[Document section]
- - - - -
Her early roles depended heavily on her dance ability, and her physique. She got her first break shortly after high school, prancing around as a pixie in TV commercials for Hotpoint appliances. She played a receptionist in "Richard Diamond, Private Detective," but the camera never panned above her shapely legs.
Carl Reiner plucked her out of relative obscurity in 1961 to play a housewife in "The Dick Van Dyke Show," a role that initially seemed built to prop its title star up as the ideal family man. But the writers quickly recognized their ingenue's comic talent and began giving her more to do than look exasperated. Episodes in which her character, Laura Petrie, gets her toe stuck in the bathtub and accidentally reveals that her husband's boss sports a toupée helped her win two Emmys.
After the series ended in 1966, Moore tried her hand at feature films, appearing opposite Julie Andrews in "Thoroughly Modern Millie" and trying to resist Elvis Presley's charms as a nun in 1969's "Change of Habit." An attempt at a Broadway musical version of "Breakfast at Tiffany's" closed during previews.
Moore would become a major star only after returning to the small screen.
In "The Mary Tyler Moore Show," she went on to win three Emmys as lead actress in a comedy, tying her with Candice Bergen and Julia Louis-Dreyfus for the most ever in that category. She won another as 1974's "actress of the year."
"When she came on, it changed America," co-star Cloris Leachman said in a PBS documentary, giving personal thanks for a series that also provided memorable roles for Betty White, Ted Knight, Ed Asner and Valerie Harper.
- - - - -
[Records supplied]
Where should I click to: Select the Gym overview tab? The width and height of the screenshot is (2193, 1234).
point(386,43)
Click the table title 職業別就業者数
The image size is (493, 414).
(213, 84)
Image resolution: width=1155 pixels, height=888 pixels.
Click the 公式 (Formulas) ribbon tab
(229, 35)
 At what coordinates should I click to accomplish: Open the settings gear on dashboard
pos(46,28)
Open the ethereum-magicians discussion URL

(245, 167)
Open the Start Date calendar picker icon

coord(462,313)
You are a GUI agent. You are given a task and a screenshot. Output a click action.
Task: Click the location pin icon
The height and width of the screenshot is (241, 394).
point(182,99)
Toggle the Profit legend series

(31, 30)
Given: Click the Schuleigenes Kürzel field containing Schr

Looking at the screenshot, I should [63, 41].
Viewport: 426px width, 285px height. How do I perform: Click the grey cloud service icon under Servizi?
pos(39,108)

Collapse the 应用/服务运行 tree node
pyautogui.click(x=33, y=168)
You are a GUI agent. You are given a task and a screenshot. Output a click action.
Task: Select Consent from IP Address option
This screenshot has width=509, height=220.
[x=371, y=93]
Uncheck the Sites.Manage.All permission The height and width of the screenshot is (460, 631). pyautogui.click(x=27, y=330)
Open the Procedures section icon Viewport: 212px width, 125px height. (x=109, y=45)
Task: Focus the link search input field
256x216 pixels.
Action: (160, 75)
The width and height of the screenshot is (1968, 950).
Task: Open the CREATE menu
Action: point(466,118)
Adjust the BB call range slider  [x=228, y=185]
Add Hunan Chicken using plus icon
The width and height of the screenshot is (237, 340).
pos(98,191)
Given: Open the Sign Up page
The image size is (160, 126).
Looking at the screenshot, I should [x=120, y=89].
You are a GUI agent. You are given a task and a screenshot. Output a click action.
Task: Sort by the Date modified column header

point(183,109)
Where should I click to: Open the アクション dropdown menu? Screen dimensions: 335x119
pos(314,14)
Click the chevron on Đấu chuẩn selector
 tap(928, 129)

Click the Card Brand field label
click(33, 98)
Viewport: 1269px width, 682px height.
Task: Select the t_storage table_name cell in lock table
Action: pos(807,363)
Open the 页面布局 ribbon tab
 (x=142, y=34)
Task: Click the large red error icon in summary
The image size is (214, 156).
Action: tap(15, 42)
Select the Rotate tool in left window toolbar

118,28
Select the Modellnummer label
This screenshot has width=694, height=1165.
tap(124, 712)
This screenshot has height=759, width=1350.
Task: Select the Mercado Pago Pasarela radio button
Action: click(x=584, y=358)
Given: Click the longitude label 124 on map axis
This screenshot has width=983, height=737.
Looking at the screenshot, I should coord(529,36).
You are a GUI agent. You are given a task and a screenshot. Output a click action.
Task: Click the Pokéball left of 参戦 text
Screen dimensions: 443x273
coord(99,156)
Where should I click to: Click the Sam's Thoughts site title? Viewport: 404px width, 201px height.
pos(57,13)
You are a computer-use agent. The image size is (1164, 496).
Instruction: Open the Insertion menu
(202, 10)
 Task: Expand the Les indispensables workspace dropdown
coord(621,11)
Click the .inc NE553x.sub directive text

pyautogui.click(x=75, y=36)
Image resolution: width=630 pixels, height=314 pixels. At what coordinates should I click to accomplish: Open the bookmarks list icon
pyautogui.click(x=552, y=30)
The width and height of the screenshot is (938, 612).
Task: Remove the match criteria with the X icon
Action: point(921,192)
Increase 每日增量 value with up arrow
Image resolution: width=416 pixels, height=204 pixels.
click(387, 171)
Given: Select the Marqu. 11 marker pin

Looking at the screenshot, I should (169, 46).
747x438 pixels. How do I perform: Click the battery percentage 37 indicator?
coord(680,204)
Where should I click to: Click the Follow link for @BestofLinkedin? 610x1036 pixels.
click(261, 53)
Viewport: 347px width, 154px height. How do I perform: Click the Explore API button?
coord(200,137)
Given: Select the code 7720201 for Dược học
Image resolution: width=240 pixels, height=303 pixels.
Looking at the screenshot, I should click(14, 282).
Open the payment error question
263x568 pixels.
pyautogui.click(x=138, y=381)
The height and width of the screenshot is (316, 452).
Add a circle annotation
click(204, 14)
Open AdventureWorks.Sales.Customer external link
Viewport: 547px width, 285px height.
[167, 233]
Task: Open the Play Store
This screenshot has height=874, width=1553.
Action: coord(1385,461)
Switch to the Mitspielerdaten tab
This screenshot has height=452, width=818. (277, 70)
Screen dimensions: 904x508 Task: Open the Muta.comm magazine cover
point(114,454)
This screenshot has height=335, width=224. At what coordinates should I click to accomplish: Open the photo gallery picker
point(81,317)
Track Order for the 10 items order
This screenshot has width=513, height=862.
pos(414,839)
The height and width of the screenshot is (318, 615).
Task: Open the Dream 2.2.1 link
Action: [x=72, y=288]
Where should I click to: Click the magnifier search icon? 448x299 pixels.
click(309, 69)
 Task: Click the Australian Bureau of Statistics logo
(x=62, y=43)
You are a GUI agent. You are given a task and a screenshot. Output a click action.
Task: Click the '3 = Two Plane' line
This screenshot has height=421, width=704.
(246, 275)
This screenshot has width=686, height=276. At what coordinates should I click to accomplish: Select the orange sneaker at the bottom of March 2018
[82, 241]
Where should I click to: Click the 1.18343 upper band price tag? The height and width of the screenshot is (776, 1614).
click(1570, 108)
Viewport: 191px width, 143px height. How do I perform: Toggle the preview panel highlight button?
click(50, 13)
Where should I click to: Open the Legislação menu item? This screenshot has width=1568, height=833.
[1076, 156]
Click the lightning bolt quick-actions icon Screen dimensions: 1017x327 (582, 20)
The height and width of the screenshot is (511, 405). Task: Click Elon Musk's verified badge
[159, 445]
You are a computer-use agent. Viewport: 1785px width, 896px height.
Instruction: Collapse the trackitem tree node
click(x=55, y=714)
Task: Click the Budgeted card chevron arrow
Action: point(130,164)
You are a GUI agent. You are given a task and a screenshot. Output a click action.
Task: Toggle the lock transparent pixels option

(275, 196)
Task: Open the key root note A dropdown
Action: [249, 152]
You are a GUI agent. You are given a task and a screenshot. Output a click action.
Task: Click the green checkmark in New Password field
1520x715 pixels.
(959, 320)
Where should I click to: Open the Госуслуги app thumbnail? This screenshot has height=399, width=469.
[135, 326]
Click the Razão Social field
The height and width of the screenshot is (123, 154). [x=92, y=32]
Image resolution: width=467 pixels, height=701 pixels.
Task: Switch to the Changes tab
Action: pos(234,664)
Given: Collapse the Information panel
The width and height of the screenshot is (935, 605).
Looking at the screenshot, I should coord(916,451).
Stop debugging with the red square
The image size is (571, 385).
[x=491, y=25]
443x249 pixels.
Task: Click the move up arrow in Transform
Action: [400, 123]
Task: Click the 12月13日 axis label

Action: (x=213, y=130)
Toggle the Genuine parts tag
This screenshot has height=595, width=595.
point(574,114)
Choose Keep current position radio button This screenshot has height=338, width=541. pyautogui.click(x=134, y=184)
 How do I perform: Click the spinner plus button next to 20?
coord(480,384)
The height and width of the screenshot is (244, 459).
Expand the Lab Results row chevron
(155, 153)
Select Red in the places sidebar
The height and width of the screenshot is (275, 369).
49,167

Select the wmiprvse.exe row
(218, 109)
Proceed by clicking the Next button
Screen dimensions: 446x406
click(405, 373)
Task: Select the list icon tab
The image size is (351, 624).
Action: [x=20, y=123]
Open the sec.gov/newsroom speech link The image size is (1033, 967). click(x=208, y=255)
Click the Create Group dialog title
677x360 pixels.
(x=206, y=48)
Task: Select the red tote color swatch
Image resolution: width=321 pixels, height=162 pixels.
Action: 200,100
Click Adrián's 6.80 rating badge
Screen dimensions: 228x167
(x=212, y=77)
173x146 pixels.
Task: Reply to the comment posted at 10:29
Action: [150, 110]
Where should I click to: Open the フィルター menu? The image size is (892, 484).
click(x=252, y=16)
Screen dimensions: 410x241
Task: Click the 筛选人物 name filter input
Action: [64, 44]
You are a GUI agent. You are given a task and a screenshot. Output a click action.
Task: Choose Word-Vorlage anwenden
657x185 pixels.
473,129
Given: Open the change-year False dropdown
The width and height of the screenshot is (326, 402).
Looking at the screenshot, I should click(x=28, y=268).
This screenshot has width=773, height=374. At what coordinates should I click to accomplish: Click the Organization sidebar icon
- - - - -
[Activity list]
1/ In the passage about Mary Tyler Moore's career, rewrite the part that opens with the words "Her early roles" and closes with "her shapely legs.", changing "receptionist" to "secretary".
2/ According to the passage about Mary Tyler Moore's career, which 1969 film cast her as a nun?

[Responses to the tasks]
1/
Her early roles depended heavily on her dance ability, and her physique. She got her first break shortly after high school, prancing around as a pixie in TV commercials for Hotpoint appliances. She played a secretary in "Richard Diamond, Private Detective," but the camera never panned above her shapely legs.

2/ "Change of Habit"